===== SELECTED EXTRACT =====

# The Learning Curve



## Psydom (Jan 10, 2012)

Hey All!

So as a recently fallen Heretic (aka. Newbie ) it was suggested I start a project log.. so here it is!

I'm here for the painting rather than the gaming side of things so I figure this is probably the best way to get feed back on what I'm doing and how i do it. 
I'm really hoping to pick up hints, tips and the tricks of the trade during my visit here so all feedback and suggestions are welcome (and expressly invited!) 

So my background with miniatures is really back in the Spacehulk days.. I had the spacehulk box set, possibly for a xmas or something, and painted that up as best as I could.. which by Heresy-online standards is pretty poor, lol! at best we're talking solid colours and no shading ect..

So many years on I start thinking about getting back in to the painting the 40k stuff in addition to the automotive modelling I already do (mainly cars I've owned and a few I plan to..) and lo and behold my wife arranges for some 40k kits for my xmas pressies (she's not psychic but sooo good at reading me! lol! best wife EVAR!!!) 

So for xmas I get a Eldar dire avenger squad and a Nid warrior brood.. not useful as stand alone gaming squads and above my skill level to do justice.. so what do I do? I go and buy the assault on blackreach box set to practice on.. then think that maybe I'll give gaming a go.. so I need more space marines.. therefore a scout squad and landspeeder storm were also needed :grin:

So where does that leave me? with a lot of unpainted miniatures and a steep learning curve! 

So this plog is all about working through the Orks then the AoB SM and finally through the smaller kits I have with the aim of learning and improving as I go, hopefully with lots of constructive feedback from the community here!

In essence, please let me know what you think works, what doesn't, what you might have done differently and how it is done!

Cheers all!

Psydom


----------



## Psydom (Jan 10, 2012)

*The Workspace..*

First log post is all about the workspace..

I've seen a few people talk about having the right place to work and paint.. in this I reckon I'm pretty lucky in that I have my own study/office/big boys play room :biggrin:

Here's some pics..

















And some of the tools of the trade.. I'm rather happy with my home made 'tool block'. it keeps everything neat and in good nick while keeping it all in easy reach.. 









And most importantly, my own little desk defender! making sure all the miniatures behave when I'm not in the room.. (it's a Tudebeam.. as in attitude.. glows multi colours.. I'm a sucker for this kind of thing lol!)









Next.. on to first attempts...


----------



## Disciple_of_Ezekiel (May 23, 2010)

First an foremost, WELCOME to Heresy! 

And the addiction beginnings!

Looks like you have a nice area to do some painting at. You are going to want a large mat or something to cover up your nice desk, otherwise in due time your going to end up getting stuff on it, paint, glue, things that you won't recognize and wonder what the hell it is, etc.

Looking forward to seeing your started models!

Regards,
DoE


----------



## Psydom (Jan 10, 2012)

*Starting on the Orks*

Here are my first attempts on the orks.. I've done a little reading and been through some tutorials on the web so they are infinitely better than those from my spacehulk days..

===== DATASET ROWS =====

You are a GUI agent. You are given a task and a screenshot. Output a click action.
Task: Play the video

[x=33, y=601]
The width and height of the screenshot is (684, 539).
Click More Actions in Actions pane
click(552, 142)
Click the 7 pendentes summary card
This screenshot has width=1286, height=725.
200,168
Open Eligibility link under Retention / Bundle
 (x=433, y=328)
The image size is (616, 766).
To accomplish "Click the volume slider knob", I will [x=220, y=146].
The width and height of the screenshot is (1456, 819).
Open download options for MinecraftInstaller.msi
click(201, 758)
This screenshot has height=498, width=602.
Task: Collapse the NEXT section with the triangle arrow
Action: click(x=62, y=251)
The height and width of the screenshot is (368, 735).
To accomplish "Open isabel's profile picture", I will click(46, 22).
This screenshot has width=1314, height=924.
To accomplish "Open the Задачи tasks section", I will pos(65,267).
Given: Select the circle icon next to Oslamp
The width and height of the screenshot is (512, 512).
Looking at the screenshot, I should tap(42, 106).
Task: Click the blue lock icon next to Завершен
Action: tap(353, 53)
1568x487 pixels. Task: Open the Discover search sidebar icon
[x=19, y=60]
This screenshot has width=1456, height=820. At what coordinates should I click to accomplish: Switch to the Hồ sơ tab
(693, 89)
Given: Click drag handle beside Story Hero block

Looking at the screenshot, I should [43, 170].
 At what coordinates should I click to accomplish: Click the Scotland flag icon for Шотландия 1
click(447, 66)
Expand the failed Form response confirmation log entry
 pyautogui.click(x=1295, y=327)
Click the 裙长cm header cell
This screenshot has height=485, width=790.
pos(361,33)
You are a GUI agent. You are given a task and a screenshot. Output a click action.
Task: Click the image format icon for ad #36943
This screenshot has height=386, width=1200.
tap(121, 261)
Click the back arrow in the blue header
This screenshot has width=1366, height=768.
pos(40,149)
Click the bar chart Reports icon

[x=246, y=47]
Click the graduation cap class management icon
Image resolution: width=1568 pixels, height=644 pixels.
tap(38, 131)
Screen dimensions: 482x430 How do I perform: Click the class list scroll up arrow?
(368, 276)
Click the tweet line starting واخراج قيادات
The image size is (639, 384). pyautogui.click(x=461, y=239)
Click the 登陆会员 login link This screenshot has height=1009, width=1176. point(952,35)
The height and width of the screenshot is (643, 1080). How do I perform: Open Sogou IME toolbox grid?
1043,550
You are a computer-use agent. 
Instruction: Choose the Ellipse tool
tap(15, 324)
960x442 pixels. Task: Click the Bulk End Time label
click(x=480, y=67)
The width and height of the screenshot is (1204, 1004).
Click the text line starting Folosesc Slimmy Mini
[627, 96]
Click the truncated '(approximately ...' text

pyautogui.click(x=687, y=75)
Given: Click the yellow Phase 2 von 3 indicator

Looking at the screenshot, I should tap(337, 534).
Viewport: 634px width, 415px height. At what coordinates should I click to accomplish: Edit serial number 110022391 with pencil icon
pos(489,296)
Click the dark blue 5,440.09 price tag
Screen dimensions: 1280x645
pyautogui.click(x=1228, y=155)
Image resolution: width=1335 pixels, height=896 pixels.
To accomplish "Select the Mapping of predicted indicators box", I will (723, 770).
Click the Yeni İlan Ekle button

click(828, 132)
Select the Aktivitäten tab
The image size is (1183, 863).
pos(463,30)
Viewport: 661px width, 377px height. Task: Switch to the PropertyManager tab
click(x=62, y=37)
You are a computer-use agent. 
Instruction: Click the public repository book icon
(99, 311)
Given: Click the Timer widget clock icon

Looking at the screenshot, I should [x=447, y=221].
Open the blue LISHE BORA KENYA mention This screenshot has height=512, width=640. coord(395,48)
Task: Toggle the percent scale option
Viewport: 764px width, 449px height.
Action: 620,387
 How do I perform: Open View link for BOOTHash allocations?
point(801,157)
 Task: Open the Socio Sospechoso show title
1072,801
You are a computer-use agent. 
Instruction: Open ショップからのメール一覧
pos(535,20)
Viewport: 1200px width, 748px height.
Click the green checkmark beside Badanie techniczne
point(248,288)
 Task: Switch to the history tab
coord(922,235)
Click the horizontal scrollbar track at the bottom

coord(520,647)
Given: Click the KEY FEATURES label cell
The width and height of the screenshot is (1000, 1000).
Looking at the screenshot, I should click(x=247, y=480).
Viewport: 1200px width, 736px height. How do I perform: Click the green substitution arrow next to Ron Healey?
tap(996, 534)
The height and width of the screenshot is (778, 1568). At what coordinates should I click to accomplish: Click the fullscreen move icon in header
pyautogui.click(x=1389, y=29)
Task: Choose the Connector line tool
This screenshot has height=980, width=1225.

=====

_WHAT IS ASKED_.
a – From the miniature-painting forum thread above, output the passage that opens with the words containing "And most importantly, my" and closes with "of thing lol!)".
b – In the miniature-painting forum thread above, list every miniature kit named in the paragraph that begins "So for xmas I get".

_ANSWERS FOR THIS EXERCISE_.
a –
And most importantly, my own little desk defender! making sure all the miniatures behave when I'm not in the room.. (it's a Tudebeam.. as in attitude.. glows multi colours.. I'm a sucker for this kind of thing lol!)

b –
- Eldar dire avenger squad
- Nid warrior brood
- assault on blackreach box set
- scout squad
- landspeeder storm